## EXERCISE GOAL:
Please copy out the text of every record below exactly as it appears, leaving out the pictures.

## ENTRIES SUPPLIED:
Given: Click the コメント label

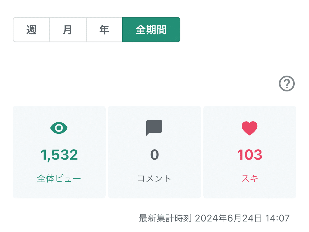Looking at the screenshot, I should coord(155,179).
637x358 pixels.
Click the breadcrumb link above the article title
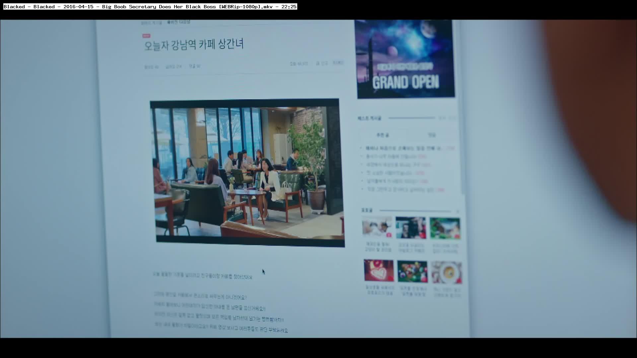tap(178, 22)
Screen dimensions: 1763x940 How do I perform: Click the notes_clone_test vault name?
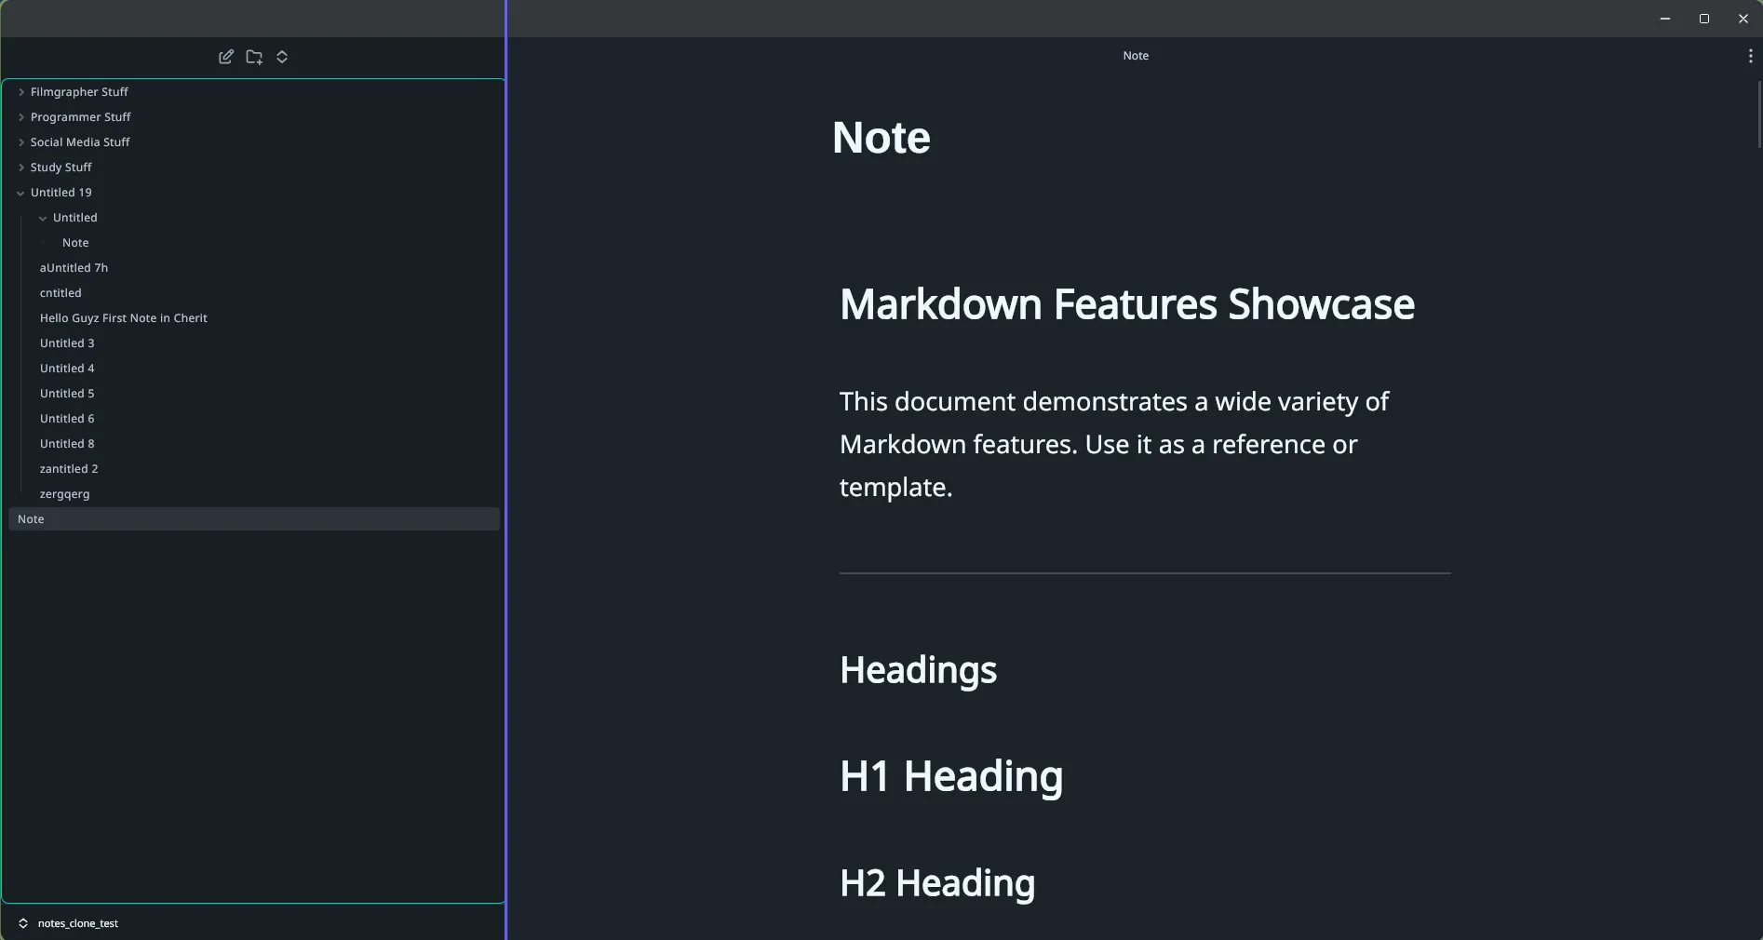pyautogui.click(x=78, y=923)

## FULL OUTPUT:
Given: Click the コメント label

Looking at the screenshot, I should coord(155,179).
637x358 pixels.
Click the breadcrumb link above the article title
tap(178, 22)
Screen dimensions: 1763x940 How do I perform: Click the notes_clone_test vault name?
pyautogui.click(x=78, y=923)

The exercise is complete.